A partir disso, segundo Claudemir, o processo de identificação começa a ficar mais trabalhoso.

"Preciso comparar o perfil genético que recolhi do coração com o perfil genético de um cadáver que suspeito ser do dono do coração. Se estamos falando de dom Pedro 1º, precisamos perguntar: 'existem restos mortais dele?'. Sim, existem. Então posso fazer uma exumação, coletar um fragmento de material genético e comparar com o encontrado no coração", disse Dias, destacando que os melhores órgãos para obter esses fragmentos são a cabeça do fêmur, a medula óssea e o dente molar.

O corpo de dom Pedro 1º já foi exumado. Isso ocorreu em 2012. Depois de quase oito anos de negociação com a família imperial, a arqueóloga e historiadora Valdirene do Carmo Ambiel conseguiu autorização para exumar o corpo do Imperador. O estudo fazia parte da dissertação de mestrado que Valdirene apresentou na USP (Universidade de São Paulo).

Em reportagens da época, ficou registrado que os corpos do monarca e de suas esposas passaram por exames de ultrassonografia e tomografia. Não há menção, nas reportagens, de coleta de material genético na ocasião.

"Outra forma de fazer a comparação é pegar as linhagens familiares de D. Pedro, eventuais descendentes e, com base na árvore genealógica, se aproximar do perfil genético do primeiro imperador.

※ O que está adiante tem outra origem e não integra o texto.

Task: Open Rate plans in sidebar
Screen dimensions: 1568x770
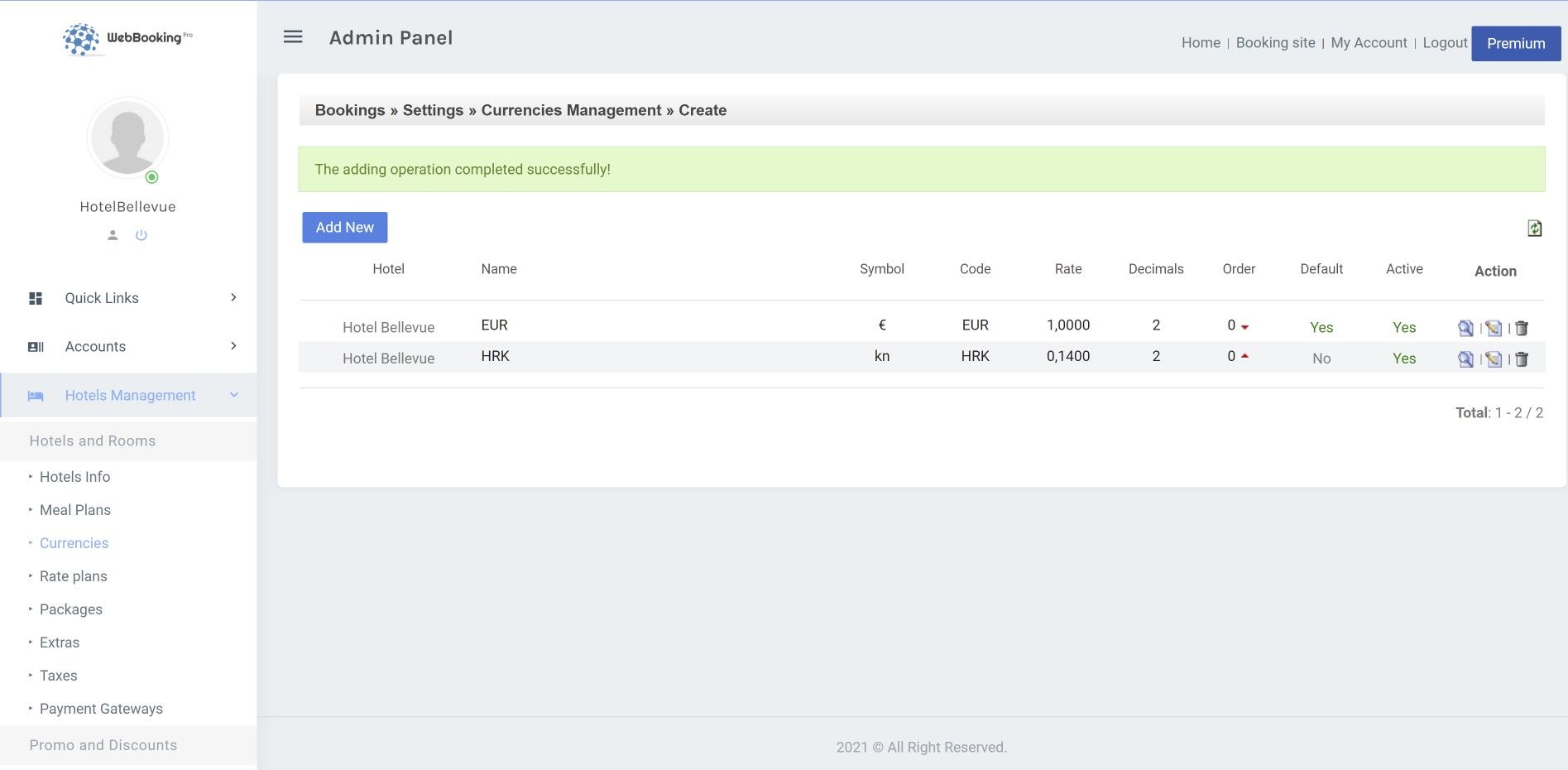Action: point(74,576)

Com isso, fazer a comparação", complementou o perito, informando que é o mesmo procedimento feito pela Polícia Civil para identificar corpos de pessoas desaparecidas.

Uso do formol pode danificar DNA

Segundo a Igreja Nossa Senhora da Lapa, o coração do imperador está há todo esse tempo dentro de um recipiente cheio de formol. De acordo com a diretora do Laboratório de Anatomia Patológica do Instituto do Coração (InCor), Vera Demarchi Aiello, essa é a melhor solução química para se preservar um órgão.

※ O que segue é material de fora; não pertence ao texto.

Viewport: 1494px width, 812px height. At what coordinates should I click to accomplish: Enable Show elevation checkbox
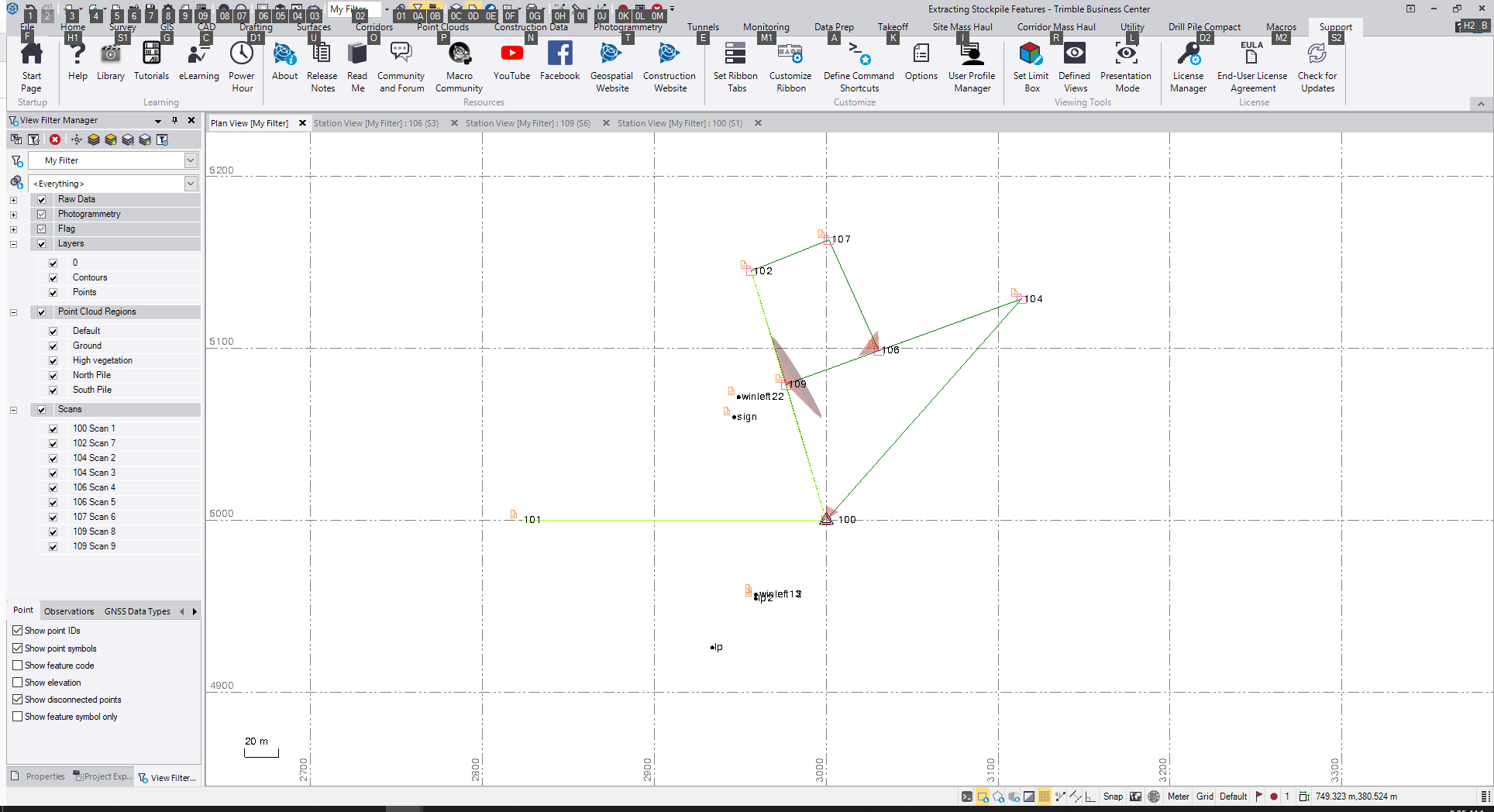(x=18, y=683)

"Há várias formas de você preservar um órgão. Mas, de todas, o formol é o mais usado no mundo inteiro. Se não estiver no formol, o órgão vai apodrecer, secar, embolorar, como qualquer tecido humano", explicou a professora.

Ainda segundo Vera, não há um prazo de validade para o órgão "sobreviver" dentro do formol. "Outros casos, de outros museus, demonstram que é possível manter por séculos o órgão preservado", ressaltou a diretora.

O perito Claudemir Dias concorda com a professora quanto ao uso tradicional do formol. No entanto, segundo o mestre em genética, a substância química traz um desgaste para o material genético do órgão.

"O formol preserva muito bem os tecidos em termos morfológicos. Para fins de DNA, pode gerar dificuldade. A gente sabe que materiais com muito tempo no formol trazem dificuldade para acesso ao material genético. Não é o melhor meio, mas não impossibilita o exame", finalizou.